Note that I have commented out one of the mpirun commands. The current setup in MPICH-G2 does *not* allow running two

MPICH-G2-compiled executables out of the same script (in a serial fashion as in the script above). Attempts to run a second

MPI program out of the same script will encounter error messages of the type:

globus_duroc_barrier: aborting job!

globus_duroc_barrier: reason: our checkin was invalid!

It must be emphasized that this is a limitation inherent in MPICH-G2 and not in using (jobtype=single). The prescribed

(jobtype=mpi) method of running MPI jobs under MPICH-G2 allows running only one MPICH-G2 job in a single Globus job

submission. This limitation presents a problem for a class of problems that require running distributed, complex MPI jobs

involving pre- and/or post-processing, all of which might entail running two or more MPI jobs out of the same script. The key

to the solution is to realize that the limitation is present only in MPICH-G2 compiled executables, but not with native MPI. To

run the afore-mentioned "complex" problem, one would build the pre- and/or post-processing MPI executables with the native

MPI library, and the running of these parts of the script will be done on only one host (or more than one host as long as it is not

distributed across hosts in the MPICH-G2 sense). Presumably, the computation in the pre- and/or post-processing parts of the

job are less time-consuming and do not need to be run as a single code distributed across two or more hosts. More discussion

on this point will be presented in Example 4.

The last point to note about the user script above is the option given to mpirun which enables the output from the different

processes to be prefixed with a hostname. With a user script, one is free to make this choice, which would otherwise be lacking

with (jobtype=mpi).

The RSL used for this example is:

----------------------------------------------------------------

+

http://www.nas.nasa.gov/~johnny/modules.html (12 of 29) [2/4/2002 4:35:37 PM]

Using modules with MPICH-G2 (and "loose ends")

( &(resourceManagerContact="evelyn.nas.nasa.gov")

(rsl_substitution=(nprocs "3"))

(count=$(nprocs))

(jobtype=single)

(directory=$(HOME)/duroc/mpich-g2)

(environment=(GLOBUS_DUROC_SUBJOB_INDEX 0) (NP $(nprocs)) )

(executable=$(HOME)/duroc/mpich-g2/hang.scr)

)

( &(resourceManagerContact="turing.nas.nasa.gov")

(rsl_substitution=(nprocs "2"))

(count=$(nprocs))

(jobtype=single)

(environment=(GLOBUS_DUROC_SUBJOB_INDEX 1) (NP $(nprocs)) )

(executable=$(GLOBUSRUN_GASS_URL)#$(HOME)/duroc/mpich-g2/hang.scr)

)

----------------------------------------------------------------

Example 4: "Real" code example

All three of the previous examples could have been run using the conventional MPICH-G2 approach with (jobtype=mpi).

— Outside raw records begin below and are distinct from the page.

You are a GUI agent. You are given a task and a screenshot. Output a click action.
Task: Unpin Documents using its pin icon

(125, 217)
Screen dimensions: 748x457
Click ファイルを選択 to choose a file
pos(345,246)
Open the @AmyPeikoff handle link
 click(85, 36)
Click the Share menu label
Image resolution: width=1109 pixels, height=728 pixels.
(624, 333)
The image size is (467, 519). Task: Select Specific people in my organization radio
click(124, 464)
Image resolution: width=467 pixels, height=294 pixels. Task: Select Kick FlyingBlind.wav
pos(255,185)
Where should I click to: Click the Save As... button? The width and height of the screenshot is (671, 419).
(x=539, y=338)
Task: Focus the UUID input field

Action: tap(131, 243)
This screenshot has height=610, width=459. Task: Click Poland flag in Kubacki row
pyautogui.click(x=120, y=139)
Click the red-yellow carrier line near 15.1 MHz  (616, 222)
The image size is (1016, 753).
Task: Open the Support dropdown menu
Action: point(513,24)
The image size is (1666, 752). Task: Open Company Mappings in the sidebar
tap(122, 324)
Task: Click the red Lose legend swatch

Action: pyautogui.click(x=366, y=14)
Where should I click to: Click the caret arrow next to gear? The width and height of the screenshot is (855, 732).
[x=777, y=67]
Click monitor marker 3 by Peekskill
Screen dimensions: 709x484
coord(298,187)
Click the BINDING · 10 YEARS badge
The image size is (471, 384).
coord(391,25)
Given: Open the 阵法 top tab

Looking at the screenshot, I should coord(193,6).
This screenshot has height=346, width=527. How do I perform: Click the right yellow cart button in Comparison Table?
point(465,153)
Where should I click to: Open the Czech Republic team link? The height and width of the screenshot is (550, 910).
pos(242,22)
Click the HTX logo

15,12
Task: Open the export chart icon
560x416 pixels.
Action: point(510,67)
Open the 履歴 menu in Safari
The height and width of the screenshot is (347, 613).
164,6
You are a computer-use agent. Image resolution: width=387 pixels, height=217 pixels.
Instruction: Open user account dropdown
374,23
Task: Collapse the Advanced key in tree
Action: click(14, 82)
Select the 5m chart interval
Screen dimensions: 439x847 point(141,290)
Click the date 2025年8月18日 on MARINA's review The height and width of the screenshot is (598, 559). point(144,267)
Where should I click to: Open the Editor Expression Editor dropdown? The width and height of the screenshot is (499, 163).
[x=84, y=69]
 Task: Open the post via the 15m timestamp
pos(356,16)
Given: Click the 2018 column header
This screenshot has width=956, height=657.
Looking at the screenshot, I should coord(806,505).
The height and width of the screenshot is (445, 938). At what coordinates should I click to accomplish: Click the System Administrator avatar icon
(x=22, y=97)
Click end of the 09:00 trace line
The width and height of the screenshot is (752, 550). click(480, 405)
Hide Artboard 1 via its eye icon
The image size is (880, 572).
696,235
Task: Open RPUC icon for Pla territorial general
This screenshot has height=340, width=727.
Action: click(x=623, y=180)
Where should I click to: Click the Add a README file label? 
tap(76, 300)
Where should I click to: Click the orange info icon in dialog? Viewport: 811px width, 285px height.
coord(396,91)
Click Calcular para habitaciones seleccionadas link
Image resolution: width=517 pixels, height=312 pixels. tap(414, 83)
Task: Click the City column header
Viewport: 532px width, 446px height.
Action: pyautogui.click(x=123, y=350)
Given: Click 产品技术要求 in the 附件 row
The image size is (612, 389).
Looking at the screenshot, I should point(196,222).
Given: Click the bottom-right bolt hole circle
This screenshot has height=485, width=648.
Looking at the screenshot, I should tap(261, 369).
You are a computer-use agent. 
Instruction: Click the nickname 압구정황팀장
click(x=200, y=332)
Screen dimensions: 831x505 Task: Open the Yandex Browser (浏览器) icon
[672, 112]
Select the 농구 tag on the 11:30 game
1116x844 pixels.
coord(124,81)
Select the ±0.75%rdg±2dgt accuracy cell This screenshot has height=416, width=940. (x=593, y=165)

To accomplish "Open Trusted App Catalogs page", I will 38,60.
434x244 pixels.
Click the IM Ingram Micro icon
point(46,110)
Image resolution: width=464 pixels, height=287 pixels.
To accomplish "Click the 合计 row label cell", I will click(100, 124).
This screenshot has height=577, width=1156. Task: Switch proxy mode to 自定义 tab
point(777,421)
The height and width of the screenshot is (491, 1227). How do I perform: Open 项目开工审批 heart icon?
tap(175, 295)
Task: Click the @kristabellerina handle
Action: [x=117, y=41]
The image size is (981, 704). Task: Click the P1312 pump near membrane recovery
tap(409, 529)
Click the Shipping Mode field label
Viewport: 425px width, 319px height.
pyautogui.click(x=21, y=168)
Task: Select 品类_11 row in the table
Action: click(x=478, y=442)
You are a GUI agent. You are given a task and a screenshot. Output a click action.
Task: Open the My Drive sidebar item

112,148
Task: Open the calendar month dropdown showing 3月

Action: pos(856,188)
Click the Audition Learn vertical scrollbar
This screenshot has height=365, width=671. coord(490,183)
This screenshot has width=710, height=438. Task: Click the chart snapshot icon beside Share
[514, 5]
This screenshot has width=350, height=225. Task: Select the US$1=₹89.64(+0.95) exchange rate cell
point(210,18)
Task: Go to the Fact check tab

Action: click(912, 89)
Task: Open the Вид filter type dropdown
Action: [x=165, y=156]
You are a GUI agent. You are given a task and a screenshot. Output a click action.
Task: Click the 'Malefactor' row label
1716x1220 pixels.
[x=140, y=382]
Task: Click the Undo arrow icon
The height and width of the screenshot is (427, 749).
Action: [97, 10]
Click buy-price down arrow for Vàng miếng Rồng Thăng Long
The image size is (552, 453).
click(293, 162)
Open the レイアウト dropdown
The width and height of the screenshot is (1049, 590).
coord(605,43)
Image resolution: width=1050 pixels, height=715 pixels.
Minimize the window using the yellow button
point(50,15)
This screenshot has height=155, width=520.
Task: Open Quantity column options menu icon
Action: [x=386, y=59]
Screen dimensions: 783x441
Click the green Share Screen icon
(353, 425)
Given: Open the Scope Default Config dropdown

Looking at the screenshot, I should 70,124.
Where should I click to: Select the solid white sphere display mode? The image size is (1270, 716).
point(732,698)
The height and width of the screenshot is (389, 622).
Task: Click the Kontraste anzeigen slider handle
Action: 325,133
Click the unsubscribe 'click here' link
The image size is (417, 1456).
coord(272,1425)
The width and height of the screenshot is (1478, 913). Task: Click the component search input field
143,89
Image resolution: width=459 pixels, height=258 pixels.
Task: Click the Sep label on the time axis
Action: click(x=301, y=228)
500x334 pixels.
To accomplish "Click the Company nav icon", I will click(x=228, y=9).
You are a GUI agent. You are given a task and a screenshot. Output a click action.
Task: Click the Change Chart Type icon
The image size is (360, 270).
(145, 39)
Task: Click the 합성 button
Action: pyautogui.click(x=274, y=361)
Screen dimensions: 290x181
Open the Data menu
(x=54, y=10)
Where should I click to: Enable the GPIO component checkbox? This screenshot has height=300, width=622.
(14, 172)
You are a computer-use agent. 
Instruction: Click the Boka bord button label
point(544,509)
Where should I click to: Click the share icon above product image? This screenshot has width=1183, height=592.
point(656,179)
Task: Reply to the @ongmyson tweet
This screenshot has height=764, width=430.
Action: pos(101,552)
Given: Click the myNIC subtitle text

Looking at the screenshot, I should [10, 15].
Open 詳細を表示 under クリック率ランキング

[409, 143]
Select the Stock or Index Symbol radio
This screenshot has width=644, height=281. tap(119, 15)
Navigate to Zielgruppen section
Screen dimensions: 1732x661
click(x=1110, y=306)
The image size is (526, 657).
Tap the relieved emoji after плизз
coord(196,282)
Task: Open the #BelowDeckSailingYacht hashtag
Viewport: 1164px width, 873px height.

In

this example, we consider some issues that "real" MPI applications face which cannot be run satisfactorily in the conventional

(jobtype=mpi) approach.

Issues:

1. Need to allocate an extra processor for the shepherd process to avoid performance problems. Whenever an MPI job

with NP processes are run via "mpirun -np NP ...", there are actually NP+1 instances of the executable running. The

extra "shepherd" process consumes very little CPU time, but is capable of destroying any load balancing built into the

code. At a minimum, this implies that setting NP to the value in the (count=##) RSL parameter may be inadequate.

Additionally, on some time-sharing machines such as the Crays, the batch job daemons that monitor job resource usage

might kill the job if they catch NP+1 processes running when only NP were requested/allowed.

2. Even if the NP parameter in mpirun is set to count - 1, this would still be inadequate for hybrid MPI+OpenMP codes.

These codes take advantage of any multi-level parallelism present in the algorithm by using MPI for the (outer) course-

grained parallelism and OpenMP for the (inner) fine-grained parallelism. In this case, the value of NP will need to be

much less than the "count" RSL parameter which specifies the processor count resource.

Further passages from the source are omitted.